▶ JOB: Copy the items below verbatim, from the beginning through the line containing "Action: 194,41", with both ends included.

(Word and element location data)

========

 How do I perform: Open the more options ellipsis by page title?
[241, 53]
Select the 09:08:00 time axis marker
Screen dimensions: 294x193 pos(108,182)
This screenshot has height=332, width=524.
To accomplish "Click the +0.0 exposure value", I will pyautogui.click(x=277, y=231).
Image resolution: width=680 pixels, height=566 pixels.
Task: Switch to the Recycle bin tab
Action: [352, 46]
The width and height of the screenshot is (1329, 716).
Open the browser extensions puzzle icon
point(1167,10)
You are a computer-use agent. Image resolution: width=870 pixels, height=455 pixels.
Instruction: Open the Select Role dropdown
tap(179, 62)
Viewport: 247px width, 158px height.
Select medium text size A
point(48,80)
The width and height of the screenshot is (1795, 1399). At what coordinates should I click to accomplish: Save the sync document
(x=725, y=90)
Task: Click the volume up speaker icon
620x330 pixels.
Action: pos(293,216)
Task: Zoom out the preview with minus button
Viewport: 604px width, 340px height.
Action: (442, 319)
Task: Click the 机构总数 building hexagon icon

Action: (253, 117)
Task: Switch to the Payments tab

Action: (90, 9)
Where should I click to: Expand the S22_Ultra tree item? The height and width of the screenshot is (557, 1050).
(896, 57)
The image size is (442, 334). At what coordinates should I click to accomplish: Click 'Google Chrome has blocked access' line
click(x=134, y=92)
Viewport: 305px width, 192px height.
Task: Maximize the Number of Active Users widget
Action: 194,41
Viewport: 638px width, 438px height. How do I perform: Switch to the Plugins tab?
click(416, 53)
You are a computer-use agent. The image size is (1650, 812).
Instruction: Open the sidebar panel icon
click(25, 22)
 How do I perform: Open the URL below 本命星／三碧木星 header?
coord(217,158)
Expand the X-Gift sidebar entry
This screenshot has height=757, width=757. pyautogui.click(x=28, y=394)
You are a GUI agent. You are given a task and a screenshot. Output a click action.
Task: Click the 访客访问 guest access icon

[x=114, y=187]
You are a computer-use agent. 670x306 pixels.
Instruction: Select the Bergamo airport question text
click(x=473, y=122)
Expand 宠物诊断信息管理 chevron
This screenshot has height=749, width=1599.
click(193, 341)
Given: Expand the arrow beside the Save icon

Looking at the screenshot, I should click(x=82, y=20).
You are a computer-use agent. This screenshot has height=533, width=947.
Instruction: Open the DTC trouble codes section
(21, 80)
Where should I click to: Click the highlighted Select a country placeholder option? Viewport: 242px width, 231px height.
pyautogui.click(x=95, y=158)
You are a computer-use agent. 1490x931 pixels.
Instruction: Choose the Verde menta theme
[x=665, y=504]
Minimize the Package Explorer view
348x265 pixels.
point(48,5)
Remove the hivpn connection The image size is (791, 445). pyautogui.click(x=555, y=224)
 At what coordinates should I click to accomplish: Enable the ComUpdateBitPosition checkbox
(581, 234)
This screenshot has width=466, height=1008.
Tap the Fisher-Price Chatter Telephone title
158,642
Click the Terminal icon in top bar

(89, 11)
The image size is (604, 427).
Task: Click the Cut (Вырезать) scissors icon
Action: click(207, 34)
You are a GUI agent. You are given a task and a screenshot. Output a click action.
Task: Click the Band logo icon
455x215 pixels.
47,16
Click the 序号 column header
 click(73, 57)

========

▶ SOLUTION FOR THIS TASK:
 How do I perform: Open the more options ellipsis by page title?
[241, 53]
Select the 09:08:00 time axis marker
Screen dimensions: 294x193 pos(108,182)
This screenshot has height=332, width=524.
To accomplish "Click the +0.0 exposure value", I will pyautogui.click(x=277, y=231).
Image resolution: width=680 pixels, height=566 pixels.
Task: Switch to the Recycle bin tab
Action: [352, 46]
The width and height of the screenshot is (1329, 716).
Open the browser extensions puzzle icon
point(1167,10)
You are a computer-use agent. Image resolution: width=870 pixels, height=455 pixels.
Instruction: Open the Select Role dropdown
tap(179, 62)
Viewport: 247px width, 158px height.
Select medium text size A
point(48,80)
The width and height of the screenshot is (1795, 1399). At what coordinates should I click to accomplish: Save the sync document
(x=725, y=90)
Task: Click the volume up speaker icon
620x330 pixels.
Action: pos(293,216)
Task: Zoom out the preview with minus button
Viewport: 604px width, 340px height.
Action: (442, 319)
Task: Click the 机构总数 building hexagon icon

Action: (253, 117)
Task: Switch to the Payments tab

Action: (90, 9)
Where should I click to: Expand the S22_Ultra tree item? The height and width of the screenshot is (557, 1050).
(896, 57)
The image size is (442, 334). At what coordinates should I click to accomplish: Click 'Google Chrome has blocked access' line
click(x=134, y=92)
Viewport: 305px width, 192px height.
Task: Maximize the Number of Active Users widget
Action: 194,41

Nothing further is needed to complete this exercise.